GIVEN RECORDS section start

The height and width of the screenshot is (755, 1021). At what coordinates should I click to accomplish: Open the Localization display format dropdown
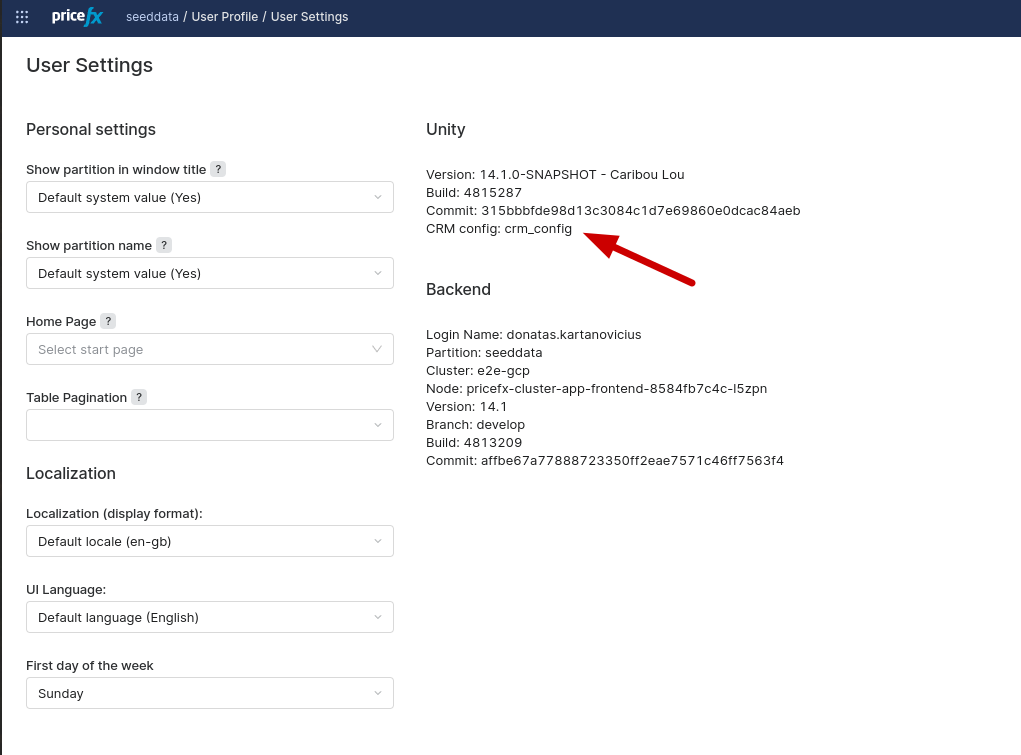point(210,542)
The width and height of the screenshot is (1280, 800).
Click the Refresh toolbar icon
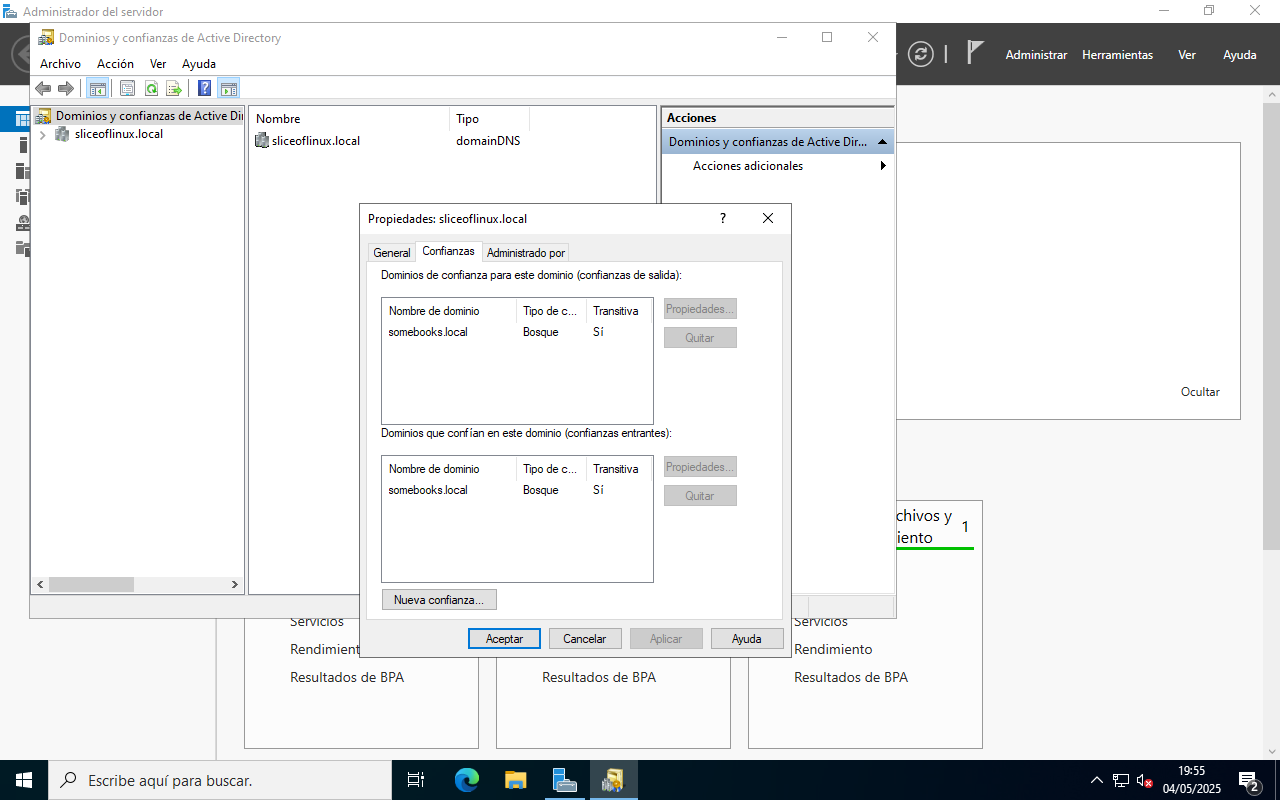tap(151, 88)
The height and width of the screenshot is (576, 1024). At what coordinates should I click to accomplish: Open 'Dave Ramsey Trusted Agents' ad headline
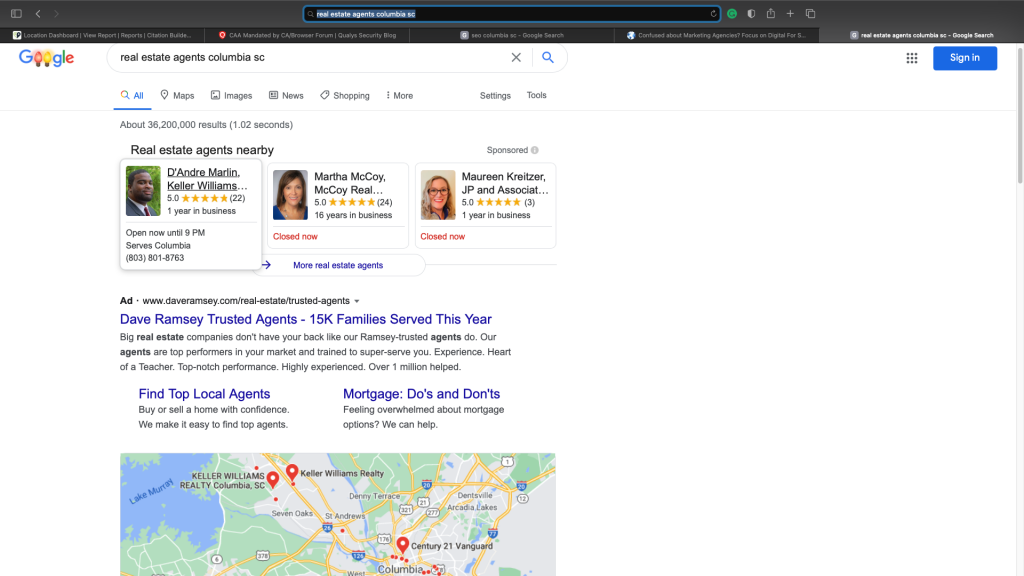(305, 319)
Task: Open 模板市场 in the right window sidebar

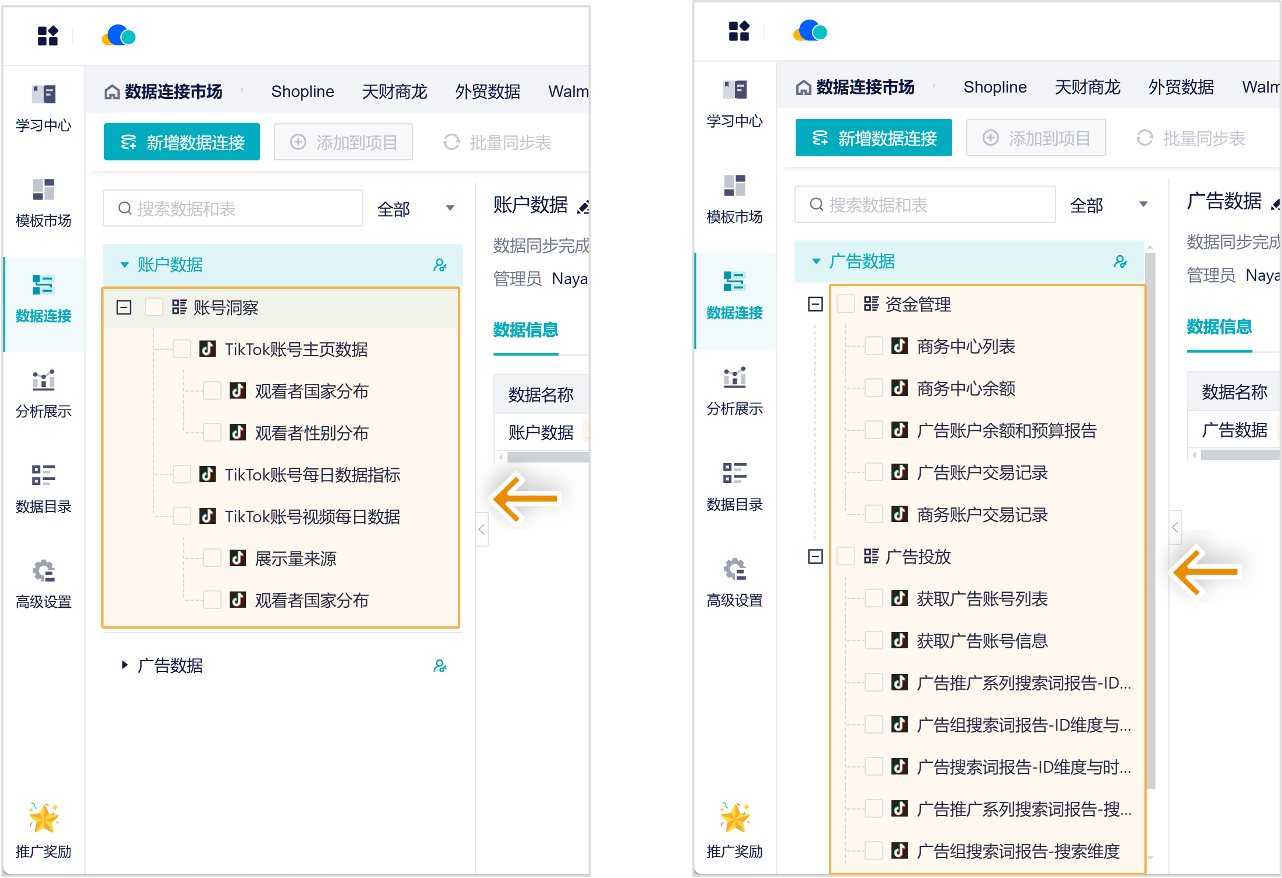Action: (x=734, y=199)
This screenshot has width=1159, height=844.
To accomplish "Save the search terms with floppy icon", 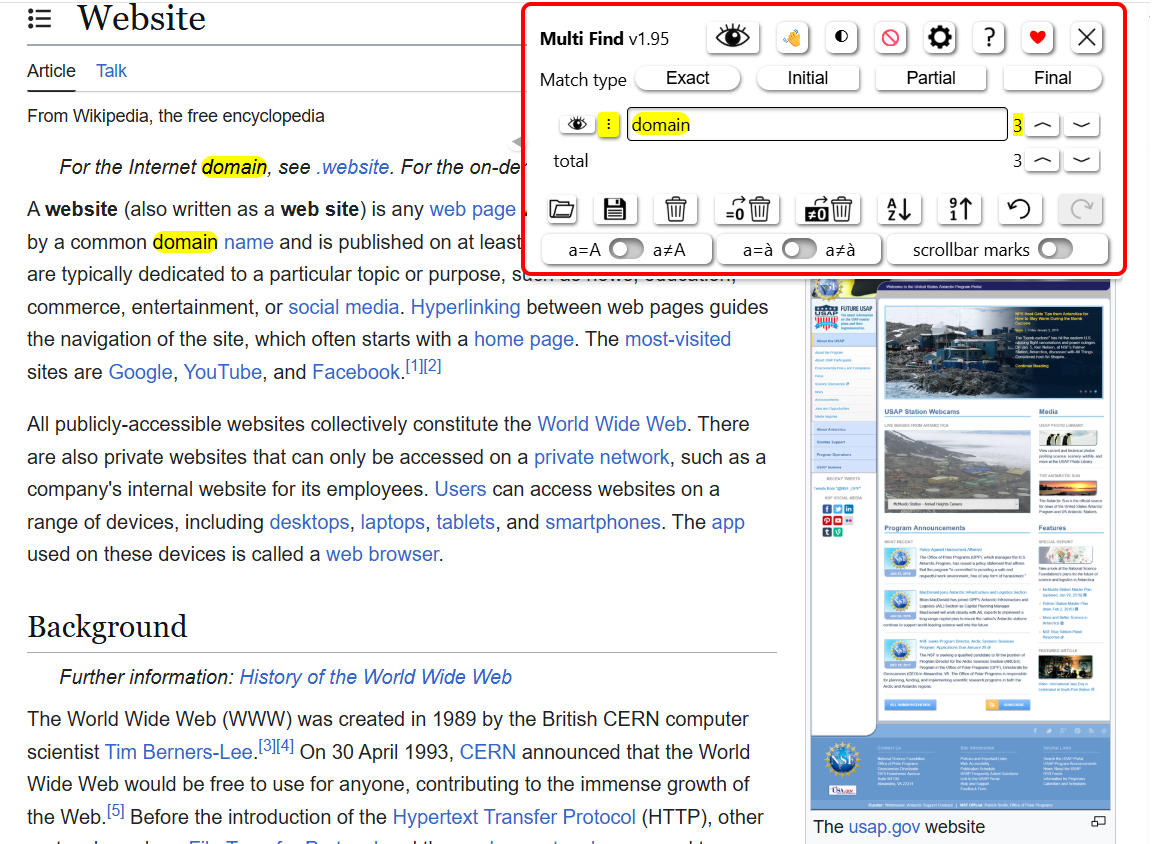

GIVEN RECORDS section end

__TASK PROMPT__.
The expected response is every entry above, repeated exactly, pictures removed.

__RESULT__.
The height and width of the screenshot is (755, 1021). At what coordinates should I click to accomplish: Open the Localization display format dropdown
point(210,542)
The width and height of the screenshot is (1280, 800).
Click the Refresh toolbar icon
tap(151, 88)
The height and width of the screenshot is (576, 1024). At what coordinates should I click to accomplish: Open 'Dave Ramsey Trusted Agents' ad headline
(305, 319)
Task: Open 模板市场 in the right window sidebar

Action: (x=734, y=199)
This screenshot has width=1159, height=844.
To accomplish "Save the search terms with floppy icon", 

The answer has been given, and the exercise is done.